Is there someone who can please help me with some questions about it?

i'm confused on which commands to use for a situation like this:
If i'm using two wizard scripts on lich simutaneously, is there a command that one script could 'put' or call, in order to hault or kill the other script?

also, can i do this using a wizard script? if you put ;kill theotherscript ..this just gets a bad command call from gemstone. it doesn't kill the other script, neither does trying to echo ;kill theotherscript. any help here please?

one more: can i flip flop lich code and wizard code into one script? If not, does that mean i have to completely convert a wizard script, into lich code manually?

..something else to add, maybe if ran a wizard script, and a lich script, could i allow the lich script to kill the wizard script?

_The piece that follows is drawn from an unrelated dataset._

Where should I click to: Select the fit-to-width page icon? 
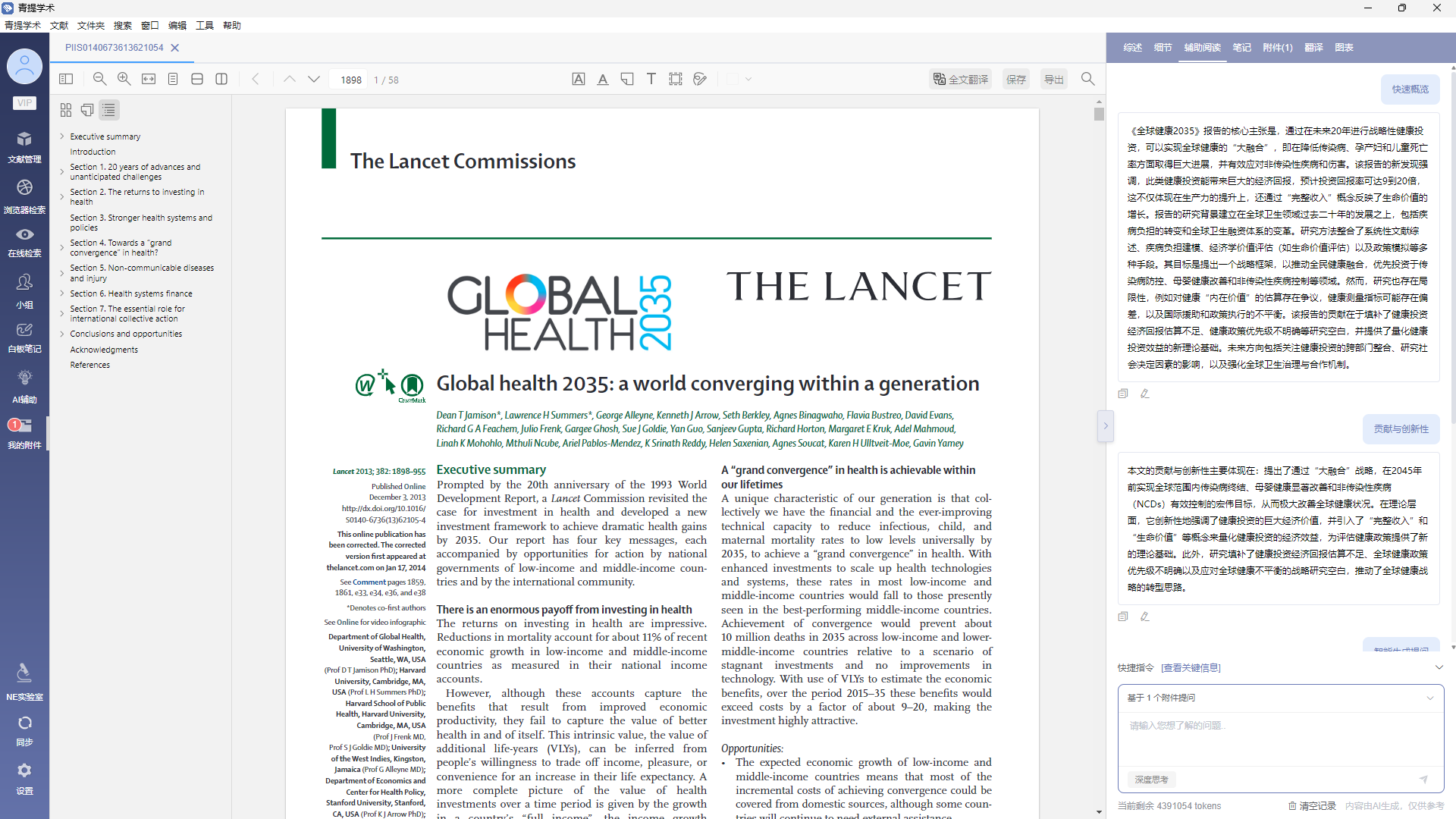pos(149,79)
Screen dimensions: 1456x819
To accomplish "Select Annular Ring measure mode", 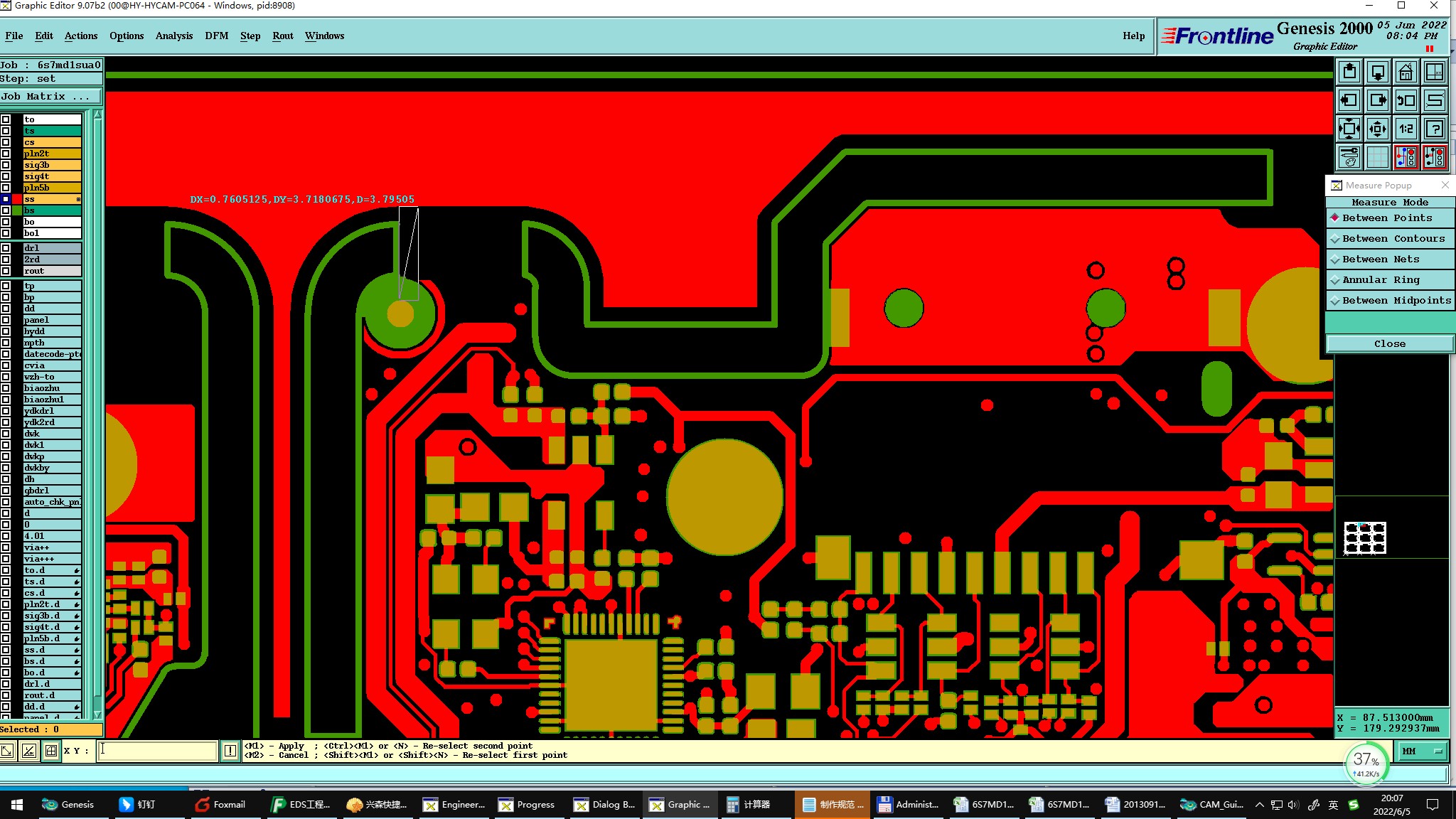I will [x=1390, y=280].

Thanks for any help anyone can give me, i tried lich and i'll never use anything else!

Shaelun
02-27-2006, 09:13 PM
I'm glad you're liking it. You may want to read some of the miscellaneous stuff in the text files that come with the prog, it would probably help you understand how Lich works (which makes it easier to use). Trying to send things to the game the way you'd normally use "put .newscript" in an SF script isn't gonna do it (unless you tell Lich to run it as a Wizard/SF script, then it'll start the script like SF would). Up until v3.18 or v3.19, the command reference document was a hideous mass of badly-spaced text. It's a sorta-kinda nice XML document now that you can look at in a web browser. Have a peek, that'll answer your questions I'm sure.

This is buried pretty deep in the docs, so I'll repeat it since you'd probably never find it, heh... Yeah, you can sorta-kinda blend Wizard & Lich scripts... not very effectively though. In any Wizard script, if you run it with Lich, this syntax:

#stupid example.cmd
if_1 goto %1
echo Whatever, it's a Wizard script, you get the idea...
LICH {
(the stuff inside here is basically a Lich script inside the Wizard/SF script, but you *cannot use labels* if you do it this way)
} LICH
echo Back to Wizard junk

Wizard and SF scripts default to fully-restricted (no file access, no advanced internet stuff, no poking around the local computer, blah-blah-blah) -- there's no way to change that (security is good). So don't expect a Wizard script to be able to go order you a pizza from a website or something. Infact it can't do much except use Lich's commands and variables, but use it if you find it handy.

Yeah, Lich uses Ruby's interpreting engine, and it's a really nice and powerful scripting language. That's why Ruby tutorials online apply to Lich too -- I built on to the Ruby interpreter in order to support convenient MUD-based stuff, but it's still Ruby parsing the script files and compiling the symbol tables and stack-scope and... that, sickeningly complicated sort of gibberish that I can't program myself yet, lol. Anyway, enjoy :)

VotedAfkScrippr
02-28-2006, 04:04 AM
Again, thanks for all the help. good advice.